>> Start Entries shown
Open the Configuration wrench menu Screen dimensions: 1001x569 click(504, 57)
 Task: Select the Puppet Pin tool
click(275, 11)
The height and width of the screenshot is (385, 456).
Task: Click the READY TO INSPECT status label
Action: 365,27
>> End Entries shown
# Task to complete
Rewrite the data above, changing "Select" to "Choose" and leaving everything else as it is.

# Solved exercise
Open the Configuration wrench menu Screen dimensions: 1001x569 click(504, 57)
 Task: Choose the Puppet Pin tool
click(275, 11)
The height and width of the screenshot is (385, 456).
Task: Click the READY TO INSPECT status label
Action: 365,27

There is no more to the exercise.